Watch a short video about this object
The medical kit belonged to Major Grice of the Royal Army Medical Corps (RAMC), who was sent to the recently liberated concentration camp at Bergen-Belsen, near Hanover in Germany.
Belsen was the first concentration camp to be liberated by British troops, on 15 April 1945. When soldiers of the 11th Armoured Division arrived they found the camp littered with dead and dying prisoners, many of whom were recent arrivals from Auschwitz and other camps in the east. The camp was overcrowded and around 60,000 starving people, many suffering from typhus, tuberculosis and dysentery, required immediate aid.
Brigadier Llewelyn Glyn-Hughes, the Deputy Director of Medical Services of the 2nd Army, took command of the relief operation. Despite the best efforts of his staff, including Major Grice, hundreds of prisoners died in the days after the liberation. In the weeks that followed, British troops also buried over 10,000 bodies in mass graves.
Here, over an acre of ground, lay dead and dying people. You could not see which was which... The living lay with their heads against the corpses and around them moved the awful, ghostly procession of emaciated, aimless people, with nothing to do and with no hope of life, unable to move out of your way, unable to look at the terrible sights around them... This day at Belsen was the most horrible of my life.
Richard Dimbleby's BBC Report from Belsen on 15 April 1945
Following the liberation, the British made the remaining Schutzstaffel (SS) personnel collect and bury the bodies of their victims. Eventually however the British had to resort to bulldozers to push the thousands of bodies into mass graves.
Evacuation of the camp began on 21 April and the last hut was burned to the ground on 21 May 1945. German civilians living near Belsen were taken there to see what had gone on inside the camp in their name. Photographs and film taken at the camp and published in the media brought home to British people the full horror of the Nazis’ crimes. An estimated 70,000 Jews, Slavs, political prisoners, homosexuals, Jehovah’s witnesses and criminals died at Belsen during its two-year existence.

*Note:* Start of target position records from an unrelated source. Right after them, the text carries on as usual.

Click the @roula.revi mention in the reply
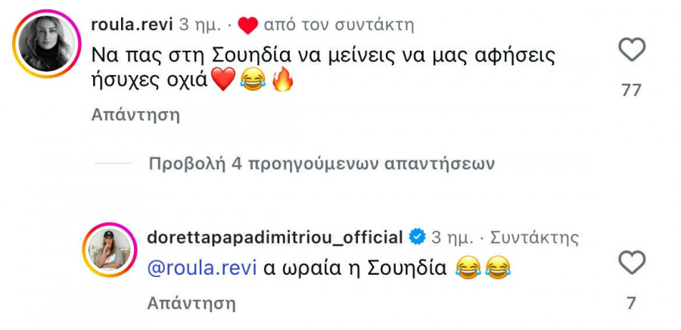This screenshot has height=330, width=681. click(x=201, y=266)
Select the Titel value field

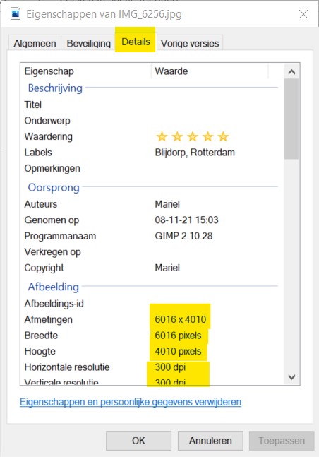click(x=216, y=105)
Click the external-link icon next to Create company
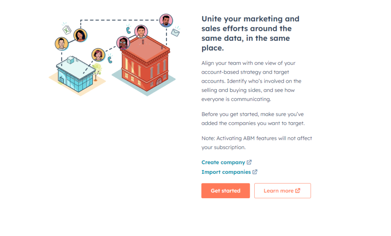 249,162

John Russell Grice was born in 1918 in Holytown, Lanarkshire and studied medicine at Glasgow University (1936-41). He was Resident House Surgeon in the Glasgow Royal Infirmary for eight months before commencing service with the Royal Army Medical Corps in December 1942.
John Grice loved life. He was, first and foremost, an enthusiastic, dedicated GP (general practitioner) and family man. For all his professional life, he was a driving force in his local community, giving freely of his time in a variety of ways. He was well known for his sense of fun, charitable fundraising exploits and never lost his Scottish roots of which he was so proud.
The family of Major John Grice
Grice served in Britain as a Medical Officer (MO) with 143 Field Ambulance and then 34 Casualty Clearing Station before being deployed with the latter to North West Europe in the aftermath of the D-Day landings in June 1944. From August 1944 he worked as a Regimental MO with 109 (Royal Sussex Regiment) Light Anti-Aircraft Regiment in the Netherlands. In January 1945 he was appointed to 24 Field Dressing station, eventually becoming its commanding officer.
During service with the latter he was sent to the recently liberated Belsen concentration camp in April 1945 to assist with the relief effort. Post-war service in Germany followed, including the treatment of German prisoners of war and displaced persons as well as British military personnel.
On demobilisation in May 1946 Grice was the commanding officer for 174 Highland Field Ambulance. After the war Major Grice became a GP in Rochdale. Married twice with two daughters, he died in December 2009.
28 January 2012, 7.32pm
Thank you for sending out
Thank you for sending out this very heartbreaking but reminder of an era we should never forget.
Was born in Scotland 1939, living with my Granny, remember some of the war, my Granny sending off wee parcels to her two sons fighting in different places in Europe, unfortunately only one came home, the other died in Sicily, he was only 23, leaving a widow and two tiny children. A massacre indeed for many countries.
Do appreciate my life now, thank God for Britain, and of course our allies USA.
17 February 2012, 7.52pm
Thank you for this
Thank you for this interesting write up on John Grice. From his photo, he looked a happy, kind, smart, friendly man. God bless him for all his input and wonderful work he carried out in his life. I have researched and read a lot about WW2 and will continue to.